> **AIM OF THE EXERCISE**: Reproduce the lines below word for word, starting with the first line and ending with the line that contains "point(41,682)".

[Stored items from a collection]
-- -- --
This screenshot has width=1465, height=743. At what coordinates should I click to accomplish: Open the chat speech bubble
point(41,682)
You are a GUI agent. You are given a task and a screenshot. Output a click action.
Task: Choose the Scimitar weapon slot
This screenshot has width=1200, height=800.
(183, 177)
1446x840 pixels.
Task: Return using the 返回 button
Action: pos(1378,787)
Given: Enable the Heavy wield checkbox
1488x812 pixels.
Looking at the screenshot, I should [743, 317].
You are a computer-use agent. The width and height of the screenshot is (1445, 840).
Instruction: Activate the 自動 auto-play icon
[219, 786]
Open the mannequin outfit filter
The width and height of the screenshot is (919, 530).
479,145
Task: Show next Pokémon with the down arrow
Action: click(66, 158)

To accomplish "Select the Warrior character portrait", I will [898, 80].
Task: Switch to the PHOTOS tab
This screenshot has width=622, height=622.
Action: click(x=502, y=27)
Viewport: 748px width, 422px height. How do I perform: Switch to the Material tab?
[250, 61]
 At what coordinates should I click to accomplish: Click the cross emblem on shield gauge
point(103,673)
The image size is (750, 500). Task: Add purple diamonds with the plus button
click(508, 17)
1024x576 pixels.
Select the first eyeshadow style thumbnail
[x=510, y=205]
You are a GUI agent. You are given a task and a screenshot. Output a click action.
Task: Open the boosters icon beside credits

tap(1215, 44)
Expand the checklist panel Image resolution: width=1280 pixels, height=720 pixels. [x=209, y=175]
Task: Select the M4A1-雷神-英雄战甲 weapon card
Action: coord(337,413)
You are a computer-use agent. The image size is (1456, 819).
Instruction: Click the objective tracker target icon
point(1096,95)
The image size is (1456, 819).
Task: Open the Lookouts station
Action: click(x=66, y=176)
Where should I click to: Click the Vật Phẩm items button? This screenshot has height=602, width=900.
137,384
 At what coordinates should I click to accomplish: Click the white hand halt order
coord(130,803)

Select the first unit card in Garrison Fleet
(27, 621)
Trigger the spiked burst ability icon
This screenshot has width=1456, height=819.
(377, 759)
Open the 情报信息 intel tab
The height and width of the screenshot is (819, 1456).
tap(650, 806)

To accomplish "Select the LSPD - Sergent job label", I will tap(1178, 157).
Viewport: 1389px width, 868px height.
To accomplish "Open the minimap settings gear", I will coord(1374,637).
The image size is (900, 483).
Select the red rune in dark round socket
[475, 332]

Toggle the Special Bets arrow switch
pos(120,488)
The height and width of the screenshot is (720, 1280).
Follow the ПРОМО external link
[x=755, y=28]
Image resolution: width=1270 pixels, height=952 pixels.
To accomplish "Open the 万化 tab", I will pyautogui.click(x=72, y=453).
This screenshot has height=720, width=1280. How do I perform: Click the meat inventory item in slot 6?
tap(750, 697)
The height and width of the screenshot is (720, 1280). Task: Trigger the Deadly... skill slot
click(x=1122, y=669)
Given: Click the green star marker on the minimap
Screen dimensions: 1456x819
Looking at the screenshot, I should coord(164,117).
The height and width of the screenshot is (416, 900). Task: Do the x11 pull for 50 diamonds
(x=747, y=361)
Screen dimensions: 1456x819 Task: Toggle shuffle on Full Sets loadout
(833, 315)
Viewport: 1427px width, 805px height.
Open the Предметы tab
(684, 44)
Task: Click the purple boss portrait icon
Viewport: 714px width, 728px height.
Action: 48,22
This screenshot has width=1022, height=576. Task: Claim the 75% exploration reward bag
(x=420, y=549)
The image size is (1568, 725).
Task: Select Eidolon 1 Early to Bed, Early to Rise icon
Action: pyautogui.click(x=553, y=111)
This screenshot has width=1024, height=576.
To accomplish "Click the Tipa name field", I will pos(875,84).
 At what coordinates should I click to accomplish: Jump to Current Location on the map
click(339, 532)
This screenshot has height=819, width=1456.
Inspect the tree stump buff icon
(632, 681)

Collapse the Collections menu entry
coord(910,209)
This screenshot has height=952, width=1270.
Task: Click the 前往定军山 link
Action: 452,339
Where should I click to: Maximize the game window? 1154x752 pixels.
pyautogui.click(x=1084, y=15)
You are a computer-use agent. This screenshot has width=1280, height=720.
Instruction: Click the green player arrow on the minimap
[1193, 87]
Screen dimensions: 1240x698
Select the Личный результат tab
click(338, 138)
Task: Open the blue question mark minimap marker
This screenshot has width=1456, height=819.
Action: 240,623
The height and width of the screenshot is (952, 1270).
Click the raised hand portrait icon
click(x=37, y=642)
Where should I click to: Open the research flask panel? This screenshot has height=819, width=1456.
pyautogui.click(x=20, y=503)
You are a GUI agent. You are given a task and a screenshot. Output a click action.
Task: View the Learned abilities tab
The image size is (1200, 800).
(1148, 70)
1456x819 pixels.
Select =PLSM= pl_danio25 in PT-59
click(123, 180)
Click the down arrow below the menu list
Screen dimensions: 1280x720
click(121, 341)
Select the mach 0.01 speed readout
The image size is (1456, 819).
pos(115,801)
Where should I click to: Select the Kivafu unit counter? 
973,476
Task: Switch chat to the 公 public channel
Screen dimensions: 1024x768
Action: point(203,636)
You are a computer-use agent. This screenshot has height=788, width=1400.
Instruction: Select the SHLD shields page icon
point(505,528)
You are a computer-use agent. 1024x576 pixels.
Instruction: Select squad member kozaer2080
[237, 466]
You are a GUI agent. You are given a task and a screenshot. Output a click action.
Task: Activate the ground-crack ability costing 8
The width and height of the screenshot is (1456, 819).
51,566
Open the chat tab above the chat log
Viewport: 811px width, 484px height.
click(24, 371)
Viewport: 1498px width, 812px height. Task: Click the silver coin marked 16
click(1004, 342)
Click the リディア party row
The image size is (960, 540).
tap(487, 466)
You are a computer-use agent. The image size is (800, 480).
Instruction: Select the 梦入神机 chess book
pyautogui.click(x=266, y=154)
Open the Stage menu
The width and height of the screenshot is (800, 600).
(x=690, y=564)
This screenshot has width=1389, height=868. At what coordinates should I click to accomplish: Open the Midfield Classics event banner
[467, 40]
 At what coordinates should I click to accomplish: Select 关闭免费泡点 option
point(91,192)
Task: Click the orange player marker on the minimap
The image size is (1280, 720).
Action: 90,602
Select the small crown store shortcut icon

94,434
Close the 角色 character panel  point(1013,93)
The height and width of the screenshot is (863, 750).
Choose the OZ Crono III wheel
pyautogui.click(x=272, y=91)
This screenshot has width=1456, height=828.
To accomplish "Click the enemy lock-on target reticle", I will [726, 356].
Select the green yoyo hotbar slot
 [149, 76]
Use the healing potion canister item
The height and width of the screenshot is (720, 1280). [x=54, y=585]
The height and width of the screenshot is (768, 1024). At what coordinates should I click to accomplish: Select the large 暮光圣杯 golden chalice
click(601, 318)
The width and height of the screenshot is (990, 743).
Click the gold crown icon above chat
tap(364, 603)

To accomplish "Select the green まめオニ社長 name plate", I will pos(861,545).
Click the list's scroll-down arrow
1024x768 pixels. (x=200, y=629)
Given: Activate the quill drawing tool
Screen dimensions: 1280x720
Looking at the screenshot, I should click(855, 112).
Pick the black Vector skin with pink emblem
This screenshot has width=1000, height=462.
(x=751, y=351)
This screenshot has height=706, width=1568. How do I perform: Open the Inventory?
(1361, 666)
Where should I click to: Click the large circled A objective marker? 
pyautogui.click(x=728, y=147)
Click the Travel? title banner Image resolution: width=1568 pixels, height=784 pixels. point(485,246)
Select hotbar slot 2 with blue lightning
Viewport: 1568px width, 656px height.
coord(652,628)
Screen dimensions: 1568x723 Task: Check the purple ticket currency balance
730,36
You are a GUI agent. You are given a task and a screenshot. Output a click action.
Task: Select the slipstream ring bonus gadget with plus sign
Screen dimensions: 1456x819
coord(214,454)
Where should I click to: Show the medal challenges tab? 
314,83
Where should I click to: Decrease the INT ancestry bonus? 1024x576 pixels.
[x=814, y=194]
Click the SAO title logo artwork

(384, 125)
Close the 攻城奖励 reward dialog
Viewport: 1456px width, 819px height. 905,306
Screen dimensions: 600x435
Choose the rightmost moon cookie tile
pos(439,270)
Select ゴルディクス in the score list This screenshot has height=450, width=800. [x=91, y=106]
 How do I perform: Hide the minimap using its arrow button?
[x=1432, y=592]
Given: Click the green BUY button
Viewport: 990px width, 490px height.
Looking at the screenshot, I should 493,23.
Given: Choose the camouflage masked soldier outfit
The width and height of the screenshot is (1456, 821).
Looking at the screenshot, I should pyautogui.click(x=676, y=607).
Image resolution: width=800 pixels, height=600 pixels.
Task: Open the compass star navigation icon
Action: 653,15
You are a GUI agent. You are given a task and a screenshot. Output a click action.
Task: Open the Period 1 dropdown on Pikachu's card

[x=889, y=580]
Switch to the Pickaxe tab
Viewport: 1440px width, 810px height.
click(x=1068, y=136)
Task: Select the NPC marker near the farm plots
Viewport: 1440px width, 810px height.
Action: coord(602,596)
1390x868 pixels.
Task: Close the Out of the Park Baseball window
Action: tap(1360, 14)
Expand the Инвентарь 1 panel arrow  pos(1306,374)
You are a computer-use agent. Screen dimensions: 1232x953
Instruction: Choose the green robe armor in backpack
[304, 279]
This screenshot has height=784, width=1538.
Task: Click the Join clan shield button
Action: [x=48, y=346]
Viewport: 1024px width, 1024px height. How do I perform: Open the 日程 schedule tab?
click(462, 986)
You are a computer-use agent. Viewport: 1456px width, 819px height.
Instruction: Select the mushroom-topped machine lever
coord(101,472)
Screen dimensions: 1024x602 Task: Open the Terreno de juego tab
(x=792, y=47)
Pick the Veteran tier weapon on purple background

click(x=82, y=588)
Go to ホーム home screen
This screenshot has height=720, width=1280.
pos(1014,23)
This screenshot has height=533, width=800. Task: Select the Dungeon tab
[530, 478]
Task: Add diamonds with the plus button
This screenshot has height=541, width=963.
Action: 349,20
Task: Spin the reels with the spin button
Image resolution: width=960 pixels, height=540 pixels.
-- -- --
> **FULL ANSWER**:
This screenshot has width=1465, height=743. At what coordinates should I click to accomplish: Open the chat speech bubble
point(41,682)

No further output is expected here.